Extract to read:
[Tutor] regex: matching unicode

Tue Dec 25 05:22:31 CET 2012

On Mon, Dec 24, 2012 at 2:51 AM, Albert-Jan Roskam <fomcl at yahoo.com> wrote:
>
> First, check if the first character is a (unicode) letter

You can use unicode.isalpha, with a caveat. On a narrow build isalpha
fails for supplementary planes. That's about 50% of all alphabetic
characters, +/- depending on the version of Unicode. But it's mostly
the less common CJK characters (over 90% this), dead languages (e.g.
Linear B, Cuneiform, Egyptian Hieroglyphs), and mathematical script.

Instead, you could check if index 0 is category 'Cs' (surrogate). If
so, check the category of the slice [:2].

> Having unicode versions of the classes \d, \w, etc (let's call them
> \ud, \uw) would be cool.

(?u) enables re.U in case you're looking to keep the flag setting in
the pattern itself.

\d and \w are defined for Unicode. It's just the available categories
are insufficient. Matthew Barnett's regex module implements level 1
(and much of level 2) of UTS #18: Unicode Regular Expressions. See
RL1.2 and Annex C:

http://unicode.org/reports/tr18/

> def isUnicodeChar(c):
>   assert len(c) == 1
>   c = c.decode("utf-8") if isinstance(c, str) else c
>   return 'L' in unicodedata.category(c)

Recorded data:
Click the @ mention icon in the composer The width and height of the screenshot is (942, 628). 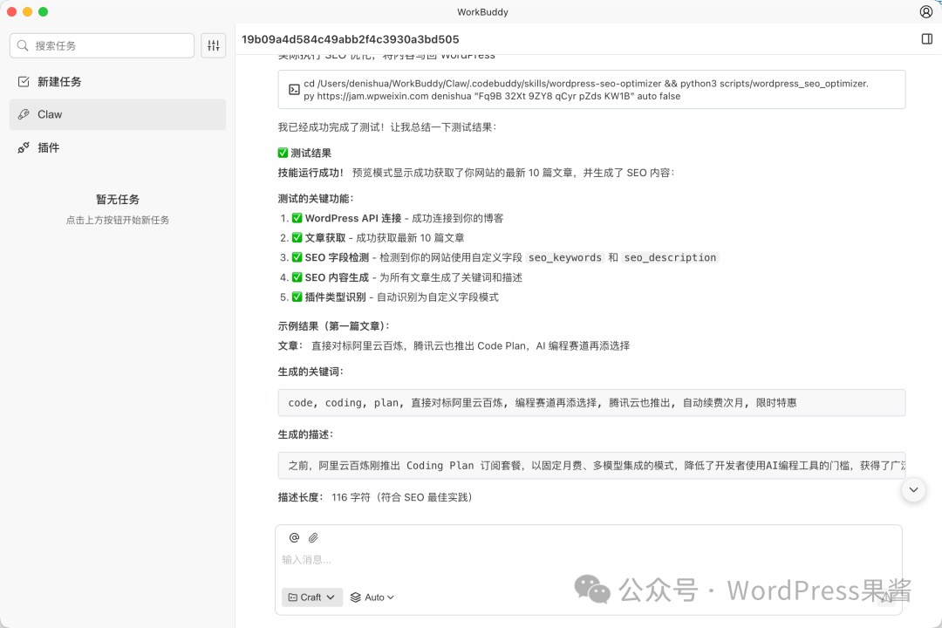(x=294, y=537)
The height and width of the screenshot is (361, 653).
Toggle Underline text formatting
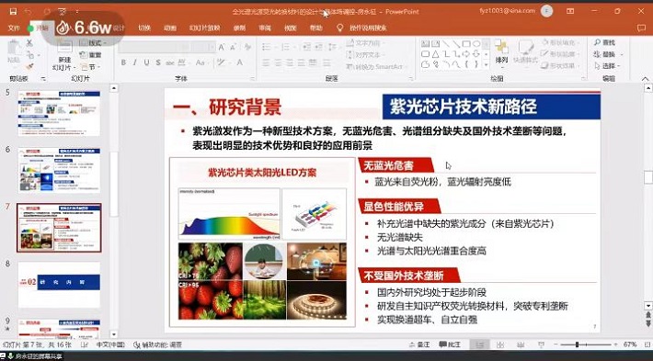pos(146,62)
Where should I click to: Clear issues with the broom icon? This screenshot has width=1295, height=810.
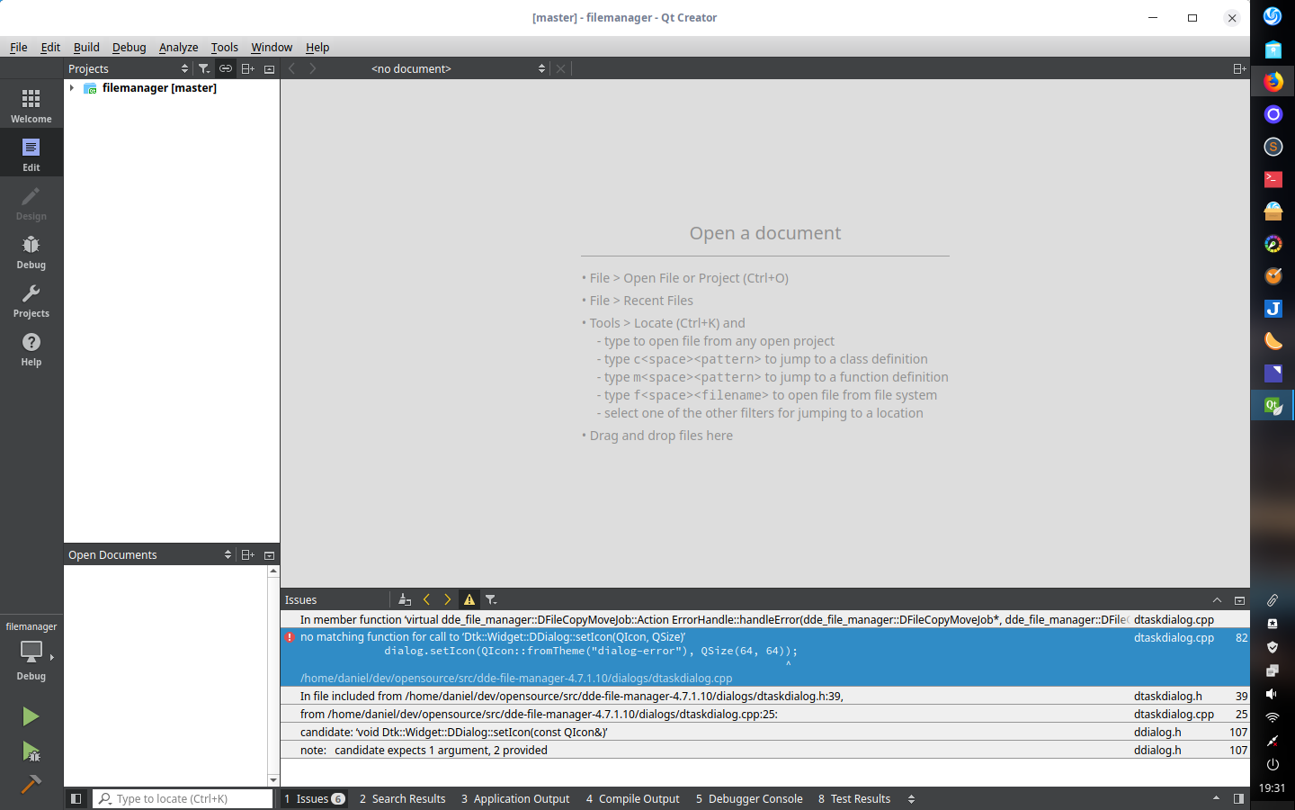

What you will do:
1. Please answer these questions from the Unicode regex message:
(a) On a narrow build, for which characters does isalpha fail?
(b) Which flag does (?u) enable?
(c) Whose regex module implements level 1 of UTS #18?
2. Write what comes next in the Unicode regex message, starting right after its last line.

Responses to the exercise:
1.
(a) Characters in the supplementary planes.
(b) re.U.
(c) Matthew Barnett's.

2.
For UTF-8, len(c) == 1 only for ASCII codes; otherwise character codes
have a leading byte and up to 3 continuation bytes. Also, on a narrow
build len(c) is 2 for codes in the supplementary planes.

Also keep in mind canonical composition/decomposition equivalence and
compatibility when thinking about 'characters' in terms of comparison,
sorting, dictionary keys, sets, etc. You might want to first normalize
a string to canonical composed form (NFC). Python 3.x uses NFKC for
identifiers. For example:

    >>> d = {}
    >>> exec("e\u0301 = 1", d)
    >>> d["e\u0301"]
    Traceback (most recent call last):
      File "<stdin>", line 1, in <module>
    KeyError: 'é'

    >>> d["\xe9"]
    1
    >>> "\xe9"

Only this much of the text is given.